Quel casting ! On a là, à quelques absents près, le gratin du cinéma français des années 90 : Depardieu, Marielle, Noiret, Galabru, Daniel Prévost, Luchini, Michel Blanc…Chacun aura son moment « de gloire » et ses tirades, même si la palme revient comme souvent à Depardieu, comme toujours excellent
(un petit bémol sur la scène de sa mort, jouée de façon un peu trop théâtrale)
. L’ambiance dans ce petit village français, dans l’immédiate après-guerre, donne un bon aperçu des rancunes et rancœurs entre les différentes classes sociales et les divers milieux politiques : Cela va du profiteur de guerre au collabo, en passant par les résistants de la première ou de la dernière heure.

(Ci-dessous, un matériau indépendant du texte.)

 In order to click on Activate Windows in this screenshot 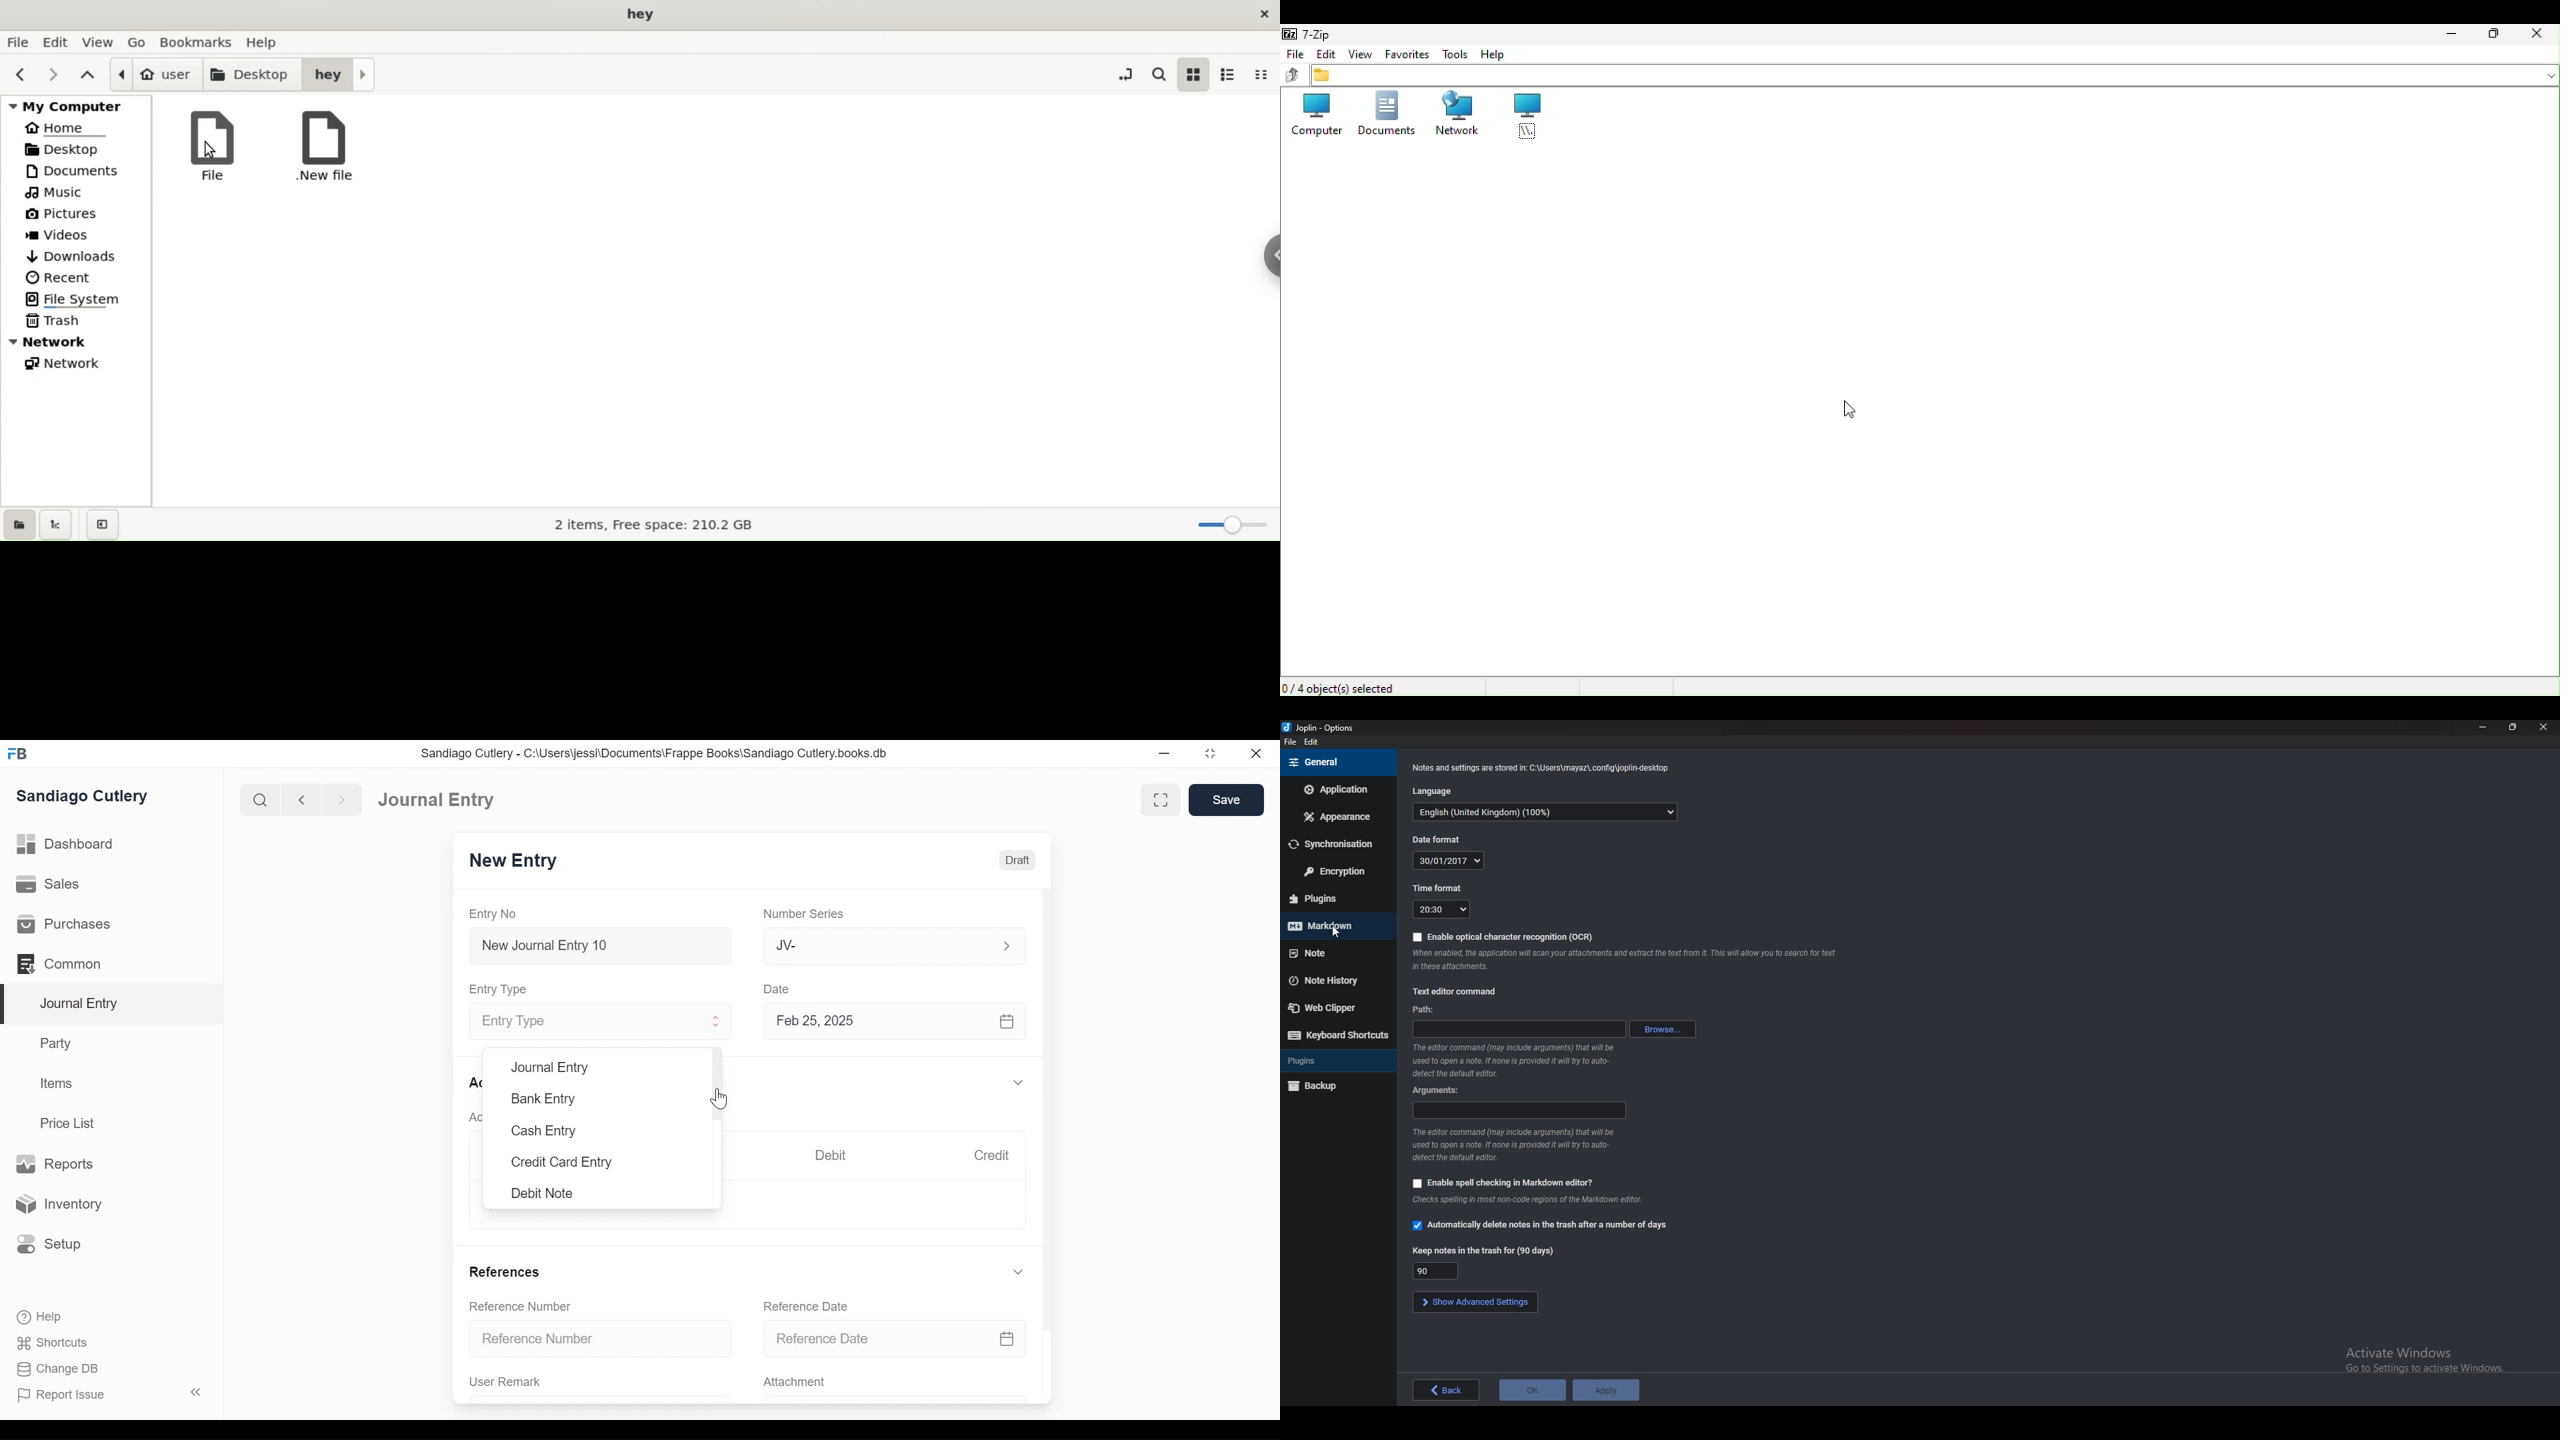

Il y a des salauds, des braves, et entre les deux tous ceux qui ont simplement fait en conscience ce qu’ils estimaient le mieux pendant la guerre. Entre tous ces personnages, les règlements de compte sont planifiés et exécutés soit sur des soupçons, soit sur des manœuvres politiques, soit encore sur des animosités personnelles, et chacun en prend pour son grade. En cela, Claude Berri ne prend pas de pincettes et montre la France dans sa diversité de pensée et d’actes, loin des utopies prétendant que tous les Français étaient dans la Résistance. Un film très intéressant pour ses dialogues et sa mise en lumière de manœuvres plus ou moins politiques en des temps troublés.